Wednesday, 1 May 2013

Communal blues

When it came to pick the colour of the new fence at my unit complex, the jury was well and truly out.

Heritage Green?   Eggplant?   Mock Redwood?  

My fellow owners and I were in gridlock over what colour the new fence would be.

Had we been in the northwest Moroccan town of Chefchaouen, the choice would have been much easier.

Blue?  Or white?

Chefchaouen of Morocco
This simple colour palette has been used on almost every building in the old town, which cascades down a hillside in the Rif Mountains.

Chefchaouen proves you can never be too blue
Forget colour trends and fads.   Forget the colour wheel.   This town chose its true colours generations ago and they've stuck.

I doubt the local hardware store even bothers to stock any other colour.  After all, there doesn't seem to be too much demand for Avocado or Caribbean Green around these parts.

The network of narrow white and blue streets easily transform into a maze

The rhythm of daily life seems to be set by the local children; they scurry to school in the morning, rush home for lunch, and then turn the streets into sports fields and playgrounds when school ends.

Unlike me, they have no trouble navigating their way through the narrow, maze-like streets around the central kasbah.

Just remember: you're staying in the white house with the blue door
With many homes looking identical, it can't be that unusual for children to accidentally end up at the wrong house inhabited by another family.  

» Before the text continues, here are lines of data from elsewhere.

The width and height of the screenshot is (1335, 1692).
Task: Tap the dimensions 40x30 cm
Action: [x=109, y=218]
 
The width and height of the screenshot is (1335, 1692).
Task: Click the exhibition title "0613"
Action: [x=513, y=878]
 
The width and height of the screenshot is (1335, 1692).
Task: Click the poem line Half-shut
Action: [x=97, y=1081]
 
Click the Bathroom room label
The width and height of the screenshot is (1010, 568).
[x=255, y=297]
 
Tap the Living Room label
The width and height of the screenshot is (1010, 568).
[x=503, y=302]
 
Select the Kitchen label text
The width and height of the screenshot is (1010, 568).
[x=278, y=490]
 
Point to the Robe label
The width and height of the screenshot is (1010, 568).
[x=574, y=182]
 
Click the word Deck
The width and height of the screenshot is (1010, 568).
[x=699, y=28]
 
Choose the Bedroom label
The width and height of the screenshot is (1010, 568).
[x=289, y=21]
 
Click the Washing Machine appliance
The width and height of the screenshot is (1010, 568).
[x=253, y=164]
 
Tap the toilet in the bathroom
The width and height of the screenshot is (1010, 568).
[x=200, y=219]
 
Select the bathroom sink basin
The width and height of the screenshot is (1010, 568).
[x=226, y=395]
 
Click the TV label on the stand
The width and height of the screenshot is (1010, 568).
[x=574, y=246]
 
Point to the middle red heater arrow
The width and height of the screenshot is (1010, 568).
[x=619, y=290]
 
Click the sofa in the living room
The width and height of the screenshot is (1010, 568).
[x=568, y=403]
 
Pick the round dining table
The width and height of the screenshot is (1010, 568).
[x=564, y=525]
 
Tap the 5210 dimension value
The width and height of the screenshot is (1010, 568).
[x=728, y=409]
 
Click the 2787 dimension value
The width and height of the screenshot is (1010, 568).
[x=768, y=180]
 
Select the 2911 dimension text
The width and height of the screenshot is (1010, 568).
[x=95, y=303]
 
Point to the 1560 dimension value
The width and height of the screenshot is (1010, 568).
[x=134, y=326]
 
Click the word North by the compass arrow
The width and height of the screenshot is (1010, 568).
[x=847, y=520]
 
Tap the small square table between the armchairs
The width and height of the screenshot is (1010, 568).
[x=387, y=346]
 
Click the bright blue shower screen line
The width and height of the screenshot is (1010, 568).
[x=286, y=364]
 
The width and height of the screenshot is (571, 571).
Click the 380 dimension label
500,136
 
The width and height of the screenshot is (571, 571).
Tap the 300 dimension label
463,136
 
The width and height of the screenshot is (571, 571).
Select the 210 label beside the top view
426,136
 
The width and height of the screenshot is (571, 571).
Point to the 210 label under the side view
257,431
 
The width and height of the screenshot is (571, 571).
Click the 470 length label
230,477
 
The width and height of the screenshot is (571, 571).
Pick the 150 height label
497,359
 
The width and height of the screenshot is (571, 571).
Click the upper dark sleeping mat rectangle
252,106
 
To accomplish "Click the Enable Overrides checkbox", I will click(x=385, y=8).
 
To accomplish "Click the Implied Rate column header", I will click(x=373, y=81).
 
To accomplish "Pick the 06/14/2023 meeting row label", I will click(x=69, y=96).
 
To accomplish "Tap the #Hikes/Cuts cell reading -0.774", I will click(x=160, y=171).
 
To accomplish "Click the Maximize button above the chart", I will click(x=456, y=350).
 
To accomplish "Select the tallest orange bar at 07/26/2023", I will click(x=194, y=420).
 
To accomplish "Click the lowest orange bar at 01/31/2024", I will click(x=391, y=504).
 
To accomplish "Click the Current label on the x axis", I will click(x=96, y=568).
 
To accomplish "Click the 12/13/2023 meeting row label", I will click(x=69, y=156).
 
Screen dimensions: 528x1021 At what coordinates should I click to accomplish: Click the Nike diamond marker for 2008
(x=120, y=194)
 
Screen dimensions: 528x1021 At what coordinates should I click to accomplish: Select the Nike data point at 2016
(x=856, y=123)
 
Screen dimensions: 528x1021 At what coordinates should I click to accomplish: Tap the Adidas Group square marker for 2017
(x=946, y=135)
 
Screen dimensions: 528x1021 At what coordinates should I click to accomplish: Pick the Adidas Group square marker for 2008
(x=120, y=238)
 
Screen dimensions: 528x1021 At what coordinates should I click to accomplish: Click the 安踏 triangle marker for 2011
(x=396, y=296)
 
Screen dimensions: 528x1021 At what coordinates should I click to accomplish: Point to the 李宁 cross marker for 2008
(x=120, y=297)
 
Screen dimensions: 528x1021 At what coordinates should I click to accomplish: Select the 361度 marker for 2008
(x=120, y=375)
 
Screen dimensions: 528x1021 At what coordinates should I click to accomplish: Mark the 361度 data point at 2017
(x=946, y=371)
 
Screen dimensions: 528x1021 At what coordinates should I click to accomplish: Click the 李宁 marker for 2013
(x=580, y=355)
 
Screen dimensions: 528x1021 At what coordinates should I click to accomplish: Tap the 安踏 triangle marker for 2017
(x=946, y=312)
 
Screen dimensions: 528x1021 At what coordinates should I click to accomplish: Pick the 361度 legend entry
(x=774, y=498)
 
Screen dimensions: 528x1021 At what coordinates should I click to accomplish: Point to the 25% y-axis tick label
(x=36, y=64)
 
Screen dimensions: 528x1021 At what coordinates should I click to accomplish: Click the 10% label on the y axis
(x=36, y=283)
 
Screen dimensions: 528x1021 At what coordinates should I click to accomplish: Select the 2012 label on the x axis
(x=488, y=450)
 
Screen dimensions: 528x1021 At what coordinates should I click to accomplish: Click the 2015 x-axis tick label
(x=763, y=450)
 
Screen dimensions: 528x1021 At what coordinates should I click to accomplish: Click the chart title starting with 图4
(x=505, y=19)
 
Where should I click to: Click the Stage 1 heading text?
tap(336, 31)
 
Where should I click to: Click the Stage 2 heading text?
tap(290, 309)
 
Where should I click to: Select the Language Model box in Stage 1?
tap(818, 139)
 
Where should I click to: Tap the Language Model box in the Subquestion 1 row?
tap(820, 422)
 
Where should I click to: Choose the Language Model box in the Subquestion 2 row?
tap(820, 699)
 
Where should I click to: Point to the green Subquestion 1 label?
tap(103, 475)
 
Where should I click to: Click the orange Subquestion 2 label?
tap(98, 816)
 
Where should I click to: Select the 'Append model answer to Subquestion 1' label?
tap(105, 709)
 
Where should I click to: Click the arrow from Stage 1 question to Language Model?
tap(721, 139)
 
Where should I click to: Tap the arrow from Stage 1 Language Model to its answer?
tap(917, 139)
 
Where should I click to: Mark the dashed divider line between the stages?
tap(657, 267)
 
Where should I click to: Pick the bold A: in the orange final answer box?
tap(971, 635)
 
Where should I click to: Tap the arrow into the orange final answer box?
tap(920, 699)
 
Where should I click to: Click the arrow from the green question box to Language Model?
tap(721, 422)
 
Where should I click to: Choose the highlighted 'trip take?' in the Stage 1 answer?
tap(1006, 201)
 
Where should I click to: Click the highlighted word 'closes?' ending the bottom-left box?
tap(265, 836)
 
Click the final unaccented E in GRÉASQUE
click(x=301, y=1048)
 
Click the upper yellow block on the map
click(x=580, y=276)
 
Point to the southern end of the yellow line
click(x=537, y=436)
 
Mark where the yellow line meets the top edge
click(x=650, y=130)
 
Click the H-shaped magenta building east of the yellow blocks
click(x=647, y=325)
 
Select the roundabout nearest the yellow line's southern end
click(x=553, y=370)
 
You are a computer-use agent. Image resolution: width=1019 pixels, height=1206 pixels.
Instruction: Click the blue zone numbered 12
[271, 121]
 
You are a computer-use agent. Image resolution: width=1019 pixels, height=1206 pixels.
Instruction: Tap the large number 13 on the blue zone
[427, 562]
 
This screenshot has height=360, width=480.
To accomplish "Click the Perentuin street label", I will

But there's seems to be such a feeling of community here in the medina that you could also imagine that same family taking in that lost child for a few nights until they eventually found their way back home.

View of Chefchaouen

Waking up in Chefchaouen, you could be forgiven for thinking you've arrived on a Greek island.

But this isn't a town which is pretending to be something it is not; the Mediterranean influence here extends well beyond the colour scheme.

Blue doesn't have to mean boring
Originally founded in 1471, the town was once was part of Spanish Morocco and it's not unusual to hear the locals speak Spanish, rather than French like their southern Morocco counterparts.

But step into one of the many shops and restaurants in the medina, and it's 100% Morocco all the way.  

Like everywhere else in the country, tagines, kebabs and couscous rule the menu.   But the locals are most proud of their goats cheese... oh and cannabis.  

Yes, it seems the region is one of the main cannabis-producing regions of Morocco.  

This probably explains the presence of the bohemian backpacker crowd lounging happily around the al fresco cafes.

It also probably explains the incoherent conversation I had with a New Zealander by the hotel swimming pool who seemed unsure of not only where she was, but also how she came to be here and for how long she would stay.   She may still be there, though she probably wouldn't know it.

The many hues of blue in Chefchaouen
Chefchaouen isn't "undiscovered" by international tourists.  But it's tight patchwork of white and blue buildings makes you fleetingly feel as though maybe you are the first person to stumble down this particular street or marvel at this intricate azure doorway.

Local gents gather for a morning chat outside Chefchaouen's kasbah 
And full credit to a town that not only managed to pick a single colour scheme, but ensured everyone stuck with it... for generations.

Back home, we've gone with Heritage Green on our fence, but there is dissent brewing.   Eggplant threatens to make a comeback at any stage.